WHAT YOU NEED TO DO ▸
1 - Copy the passage in the Hyattsville houses text below, starting at "The Welsh house" and ending at "Queen Anne detail.".
2 - Decide whether each statement agrees with the Hyattsville houses text below, answering yes or no and quoting the deciding words: (a) The Welsh house was built for a banker. (b) The McEwen House was built from a mail-order design. (c) The second story of the McEwen House is sided with narrow horizontal boards.

EXCERPTED TEXT ▸
The Welsh house is a fine example of a late Victorian house with strong Queen Anne elements. It was built 1889-90 for Charles H. Welsh, a banker who was instrumental in Hyattsville’s development. Welsh was one of the founders in 1887 of the Hyattsville Building Association which financed much of Hyattsville’s early development. Although the house had deteriorated prior to 1984, there was little interior or exterior alteration. Its location on a corner lot within the National Register Historic District of Hyattsville makes it a prominent landmark: a Victorian town dwelling with strong Queen Anne detail.
P.G. 68-10-16 Clarence McEwen House, 4106 Gallatin St.
The McEwen House is a large front-gabled house with fine Queen Anne style decorative detail. It was built in 1887 from a mail-order design in an urban residential lot in the newly platted town of Hyattsville. The house consists of a two-and-one-half story gable-roof main block, with a slightly lower rear kitchen wing. The main block is four bays by three, with entrance in the first bay of the five-bay main south gable front. Across the south gable front is a one-story hip-roof porch supported by turned bracketed posts. The surfaces of the house exhibit considerable variety of decoration: the first story is sided with narrow horizontal boards, the second story with fish-scale shingle, and the loft level and upper gable ends are decorated with applied geometric and ramiform paneling. The east and west elevations are varied by projecting semi-octagonal bays. Windows are generally 1/1 double hung sash, with colored border lights in the upper sashes.

DATASET EXCERPT ▸
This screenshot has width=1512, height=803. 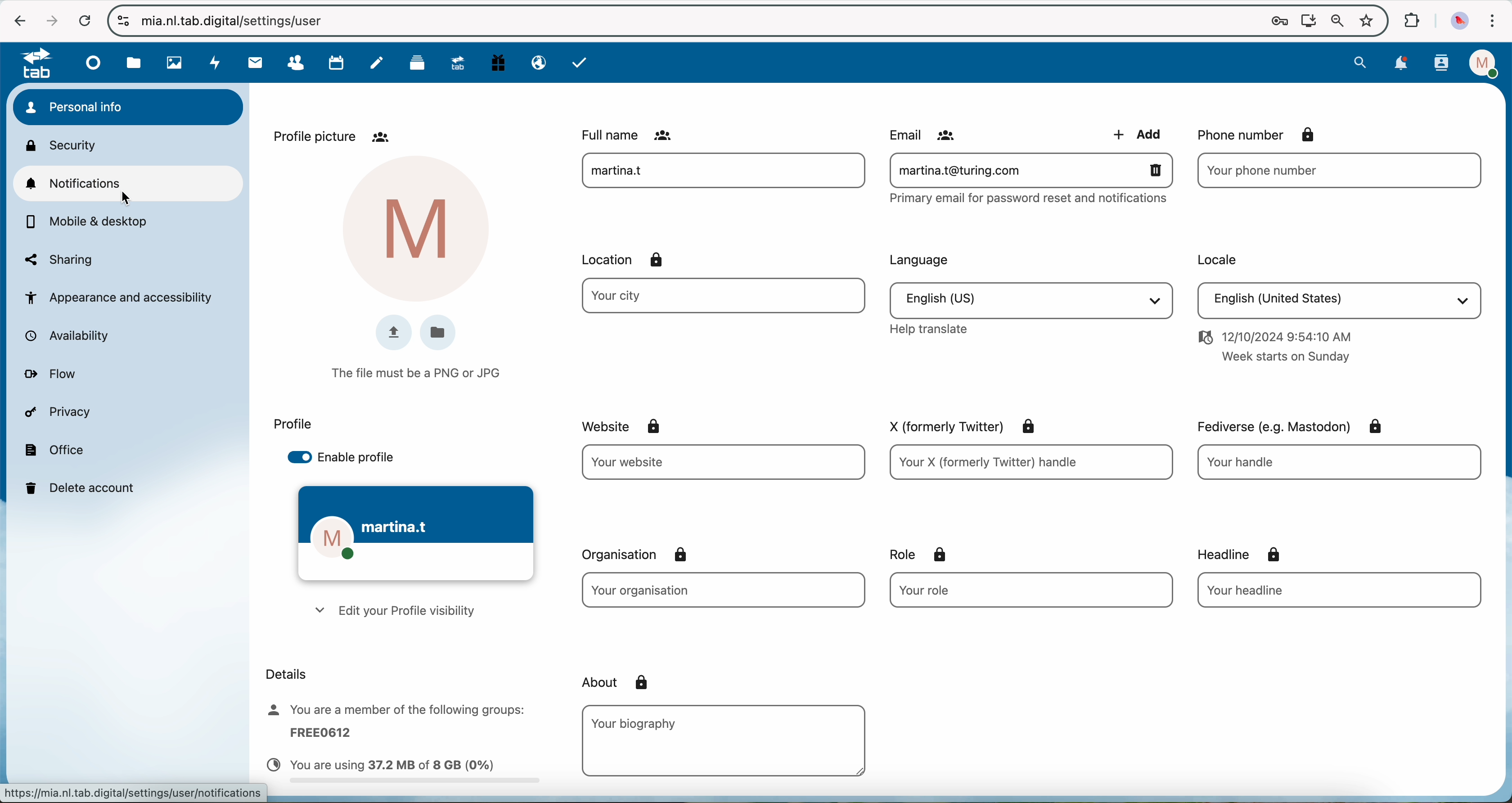 I want to click on X, so click(x=1034, y=462).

ANSWERS PER TASK ▸
1 -
The Welsh house is a fine example of a late Victorian house with strong Queen Anne elements. It was built 1889-90 for Charles H. Welsh, a banker who was instrumental in Hyattsville’s development. Welsh was one of the founders in 1887 of the Hyattsville Building Association which financed much of Hyattsville’s early development. Although the house had deteriorated prior to 1984, there was little interior or exterior alteration. Its location on a corner lot within the National Register Historic District of Hyattsville makes it a prominent landmark: a Victorian town dwelling with strong Queen Anne detail.

2 -
(a) Yes: "It was built 1889-90 for Charles H. Welsh, a banker"
(b) Yes: "It was built in 1887 from a mail-order design"
(c) No: "the second story with fish-scale shingle"